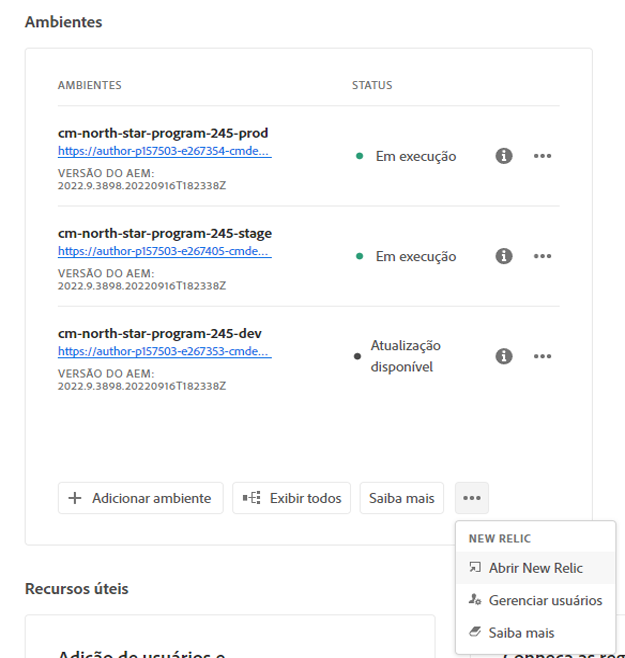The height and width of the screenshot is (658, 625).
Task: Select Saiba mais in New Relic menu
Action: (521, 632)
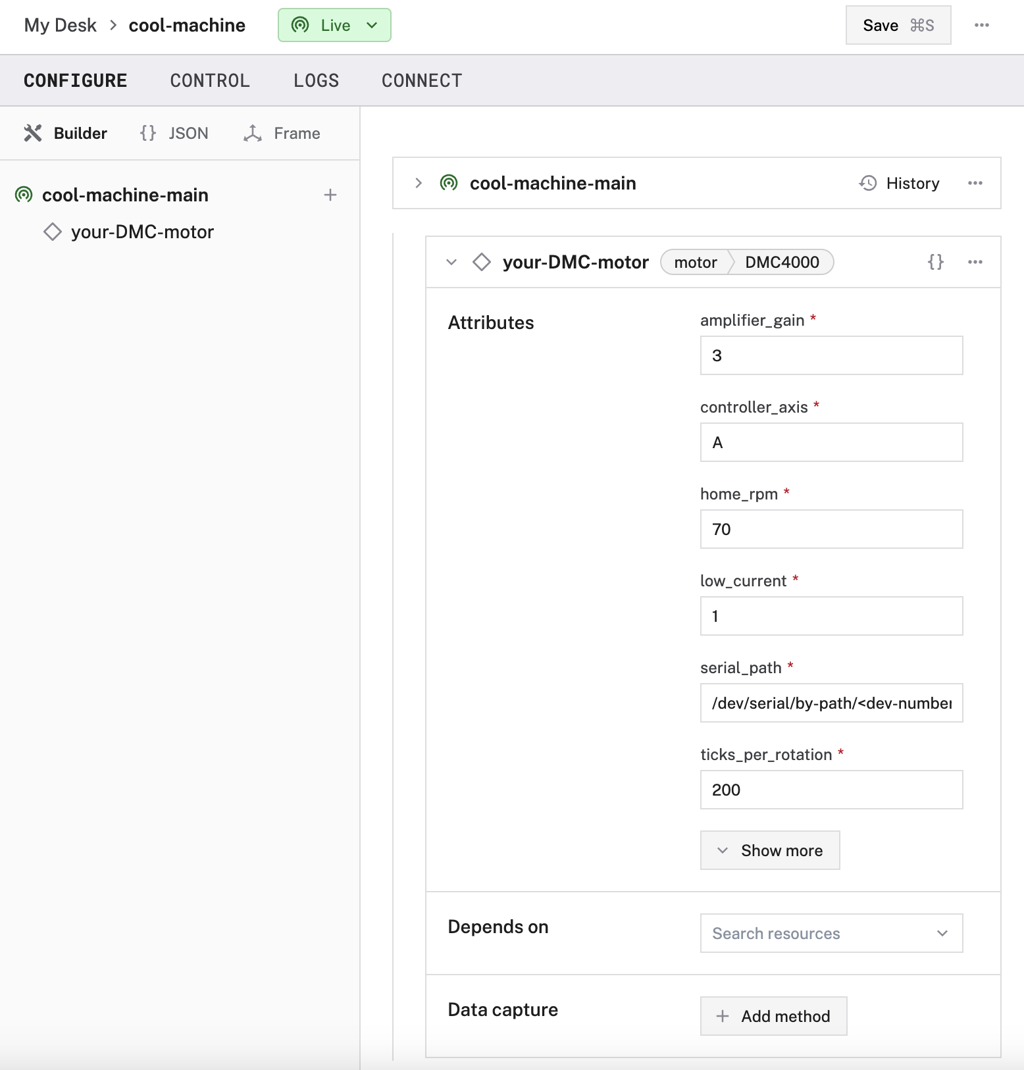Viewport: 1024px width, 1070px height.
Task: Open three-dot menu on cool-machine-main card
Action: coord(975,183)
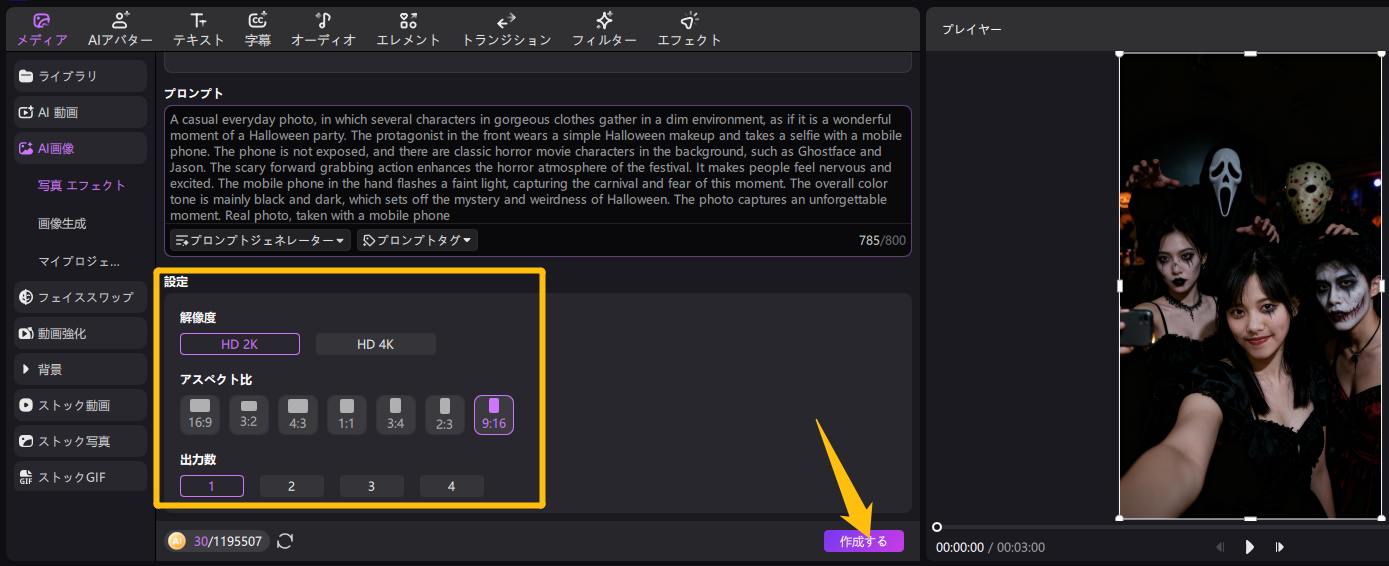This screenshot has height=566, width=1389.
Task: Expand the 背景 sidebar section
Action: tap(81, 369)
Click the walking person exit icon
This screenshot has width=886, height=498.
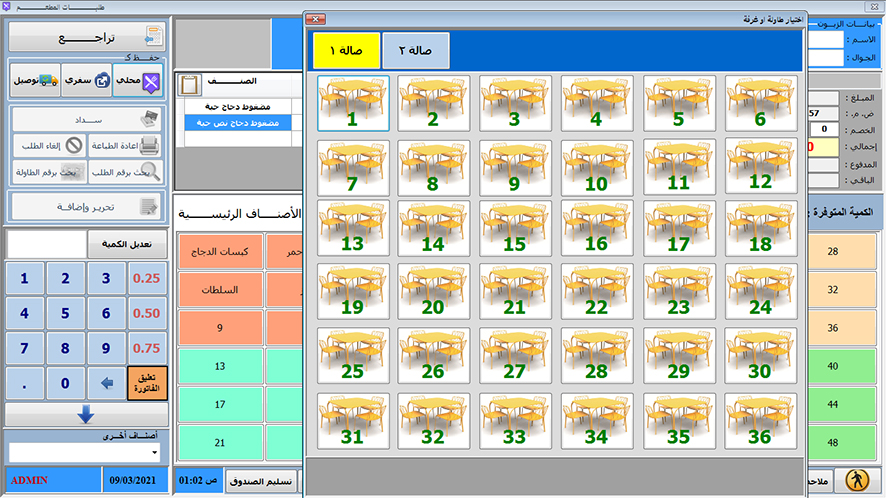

######

WHAT THIS TASK INVOLVES: Set out every line of text from the items above as a numbered list, leaving out blank lines and the pictures themselves.

RESULT BELOW:
1. The height and width of the screenshot is (658, 625).
2. Task: Select Saiba mais in New Relic menu
3. Action: (521, 632)
4. Viewport: 1024px width, 1070px height.
5. Task: Open three-dot menu on cool-machine-main card
6. Action: coord(975,183)
7. This screenshot has height=566, width=1389.
8. Task: Expand the 背景 sidebar section
9. Action: tap(81, 369)
10. Click the walking person exit icon
11. This screenshot has width=886, height=498.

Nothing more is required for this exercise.